Okazuje się, że sporo dziennikarzy miało świadomość, że po zmianie władzy ich sytuacja będzie dramatyczna. Robili więc wszystko, by nie uczestniczyć w propagandzie PiS. Część z nich wcale nie opowiadała się po jednej ze stron politycznej barykady. Dochodziło ponoć nawet do brania zwolnień lekarskich, gdy do stacji zapraszani byli politycy opozycji.

- Nieraz słyszałem gdzieś na papierosie, że nie chcą, bo potem roboty nie znajdą nigdzie. Dla większości rozgarniętych ludzi to oczywiste, bo większość serio jest świadoma tego, co robi, dlaczego i na czyje zlecenie - opowiadała na łamach serwisu osoba od 9 lat związana z TVP, prosząc o anonimowość.

Redakcja poleca

Dlaczego zdecydowała się na pracę w Telewizji Polskiej? - Jestem jedną z tych, których przekonania są odmienne od prezentowanej linii na antenie, ale stawka, którą tu dostałam, to coś, o czym mogłam marzyć latami, pracując dla lokalnych wydawców - tłumaczy. Teraz niestety trudno jej zmienić miejsce zatrudnienia. - Facet znany w branży, palnął z ironicznym uśmiechem na twarzy: „Pani tak serio? Pani tu usiadła i nie żartuje?”. Tak głupio nie było mi nigdy - powiedziała ze smutkiem w głosie, zdradzając przebieg rozmowy kwalifikacyjnej.
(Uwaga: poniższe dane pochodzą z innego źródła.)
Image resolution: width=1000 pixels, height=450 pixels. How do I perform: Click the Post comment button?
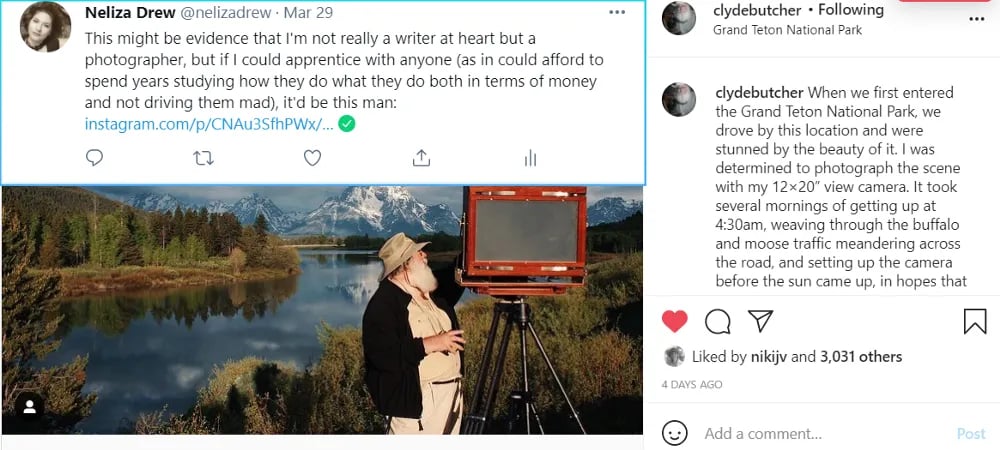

Praca w TVP to wstyd? Niepewna przyszłość pracowników Telewizji Polskiej

Inna rozmówczyni innpoland.pl stwierdziła, że osoby pokroju Danuty Holeckiej muszą się pogodzić z tym, że pracę znajdą już tylko w prawicowych mediach, które nierzadko nie mają takich funduszy jak TVP. W podobnej sytuacji co prowadząca „Wiadomości” jest zapewne Michał Rachoń. Jego program „Reset” właśnie spadł z anteny.

- Twarze TVP nie mają co szukać pracy w nieskażonych propagandą mediach. (...) Wszyscy mamy rodziny, kredyty, czynsze. Jednak to nie trwało rok, dwa. Ci, którzy chcieli uciec, mieli możliwość zadziałać. Jeśli zostali, teraz nie będzie im łatwo znaleźć pracę z takim pracodawcą w CV - czytamy na stronie serwisu.

Redakcja poleca

Kolejna osoba, z którą porozmawiali dziennikarze innpoland.pl powiedziała wprost, że nie zatrudniłaby osób związanych wcześniej z Telewizją Polską. Co ciekawe pod swoje skrzydła chętnie przyjąłby ich szef „Gazety Polskiej”, Tomasz Sakiewicz, który często wcielał się w rolę komentatora TVP.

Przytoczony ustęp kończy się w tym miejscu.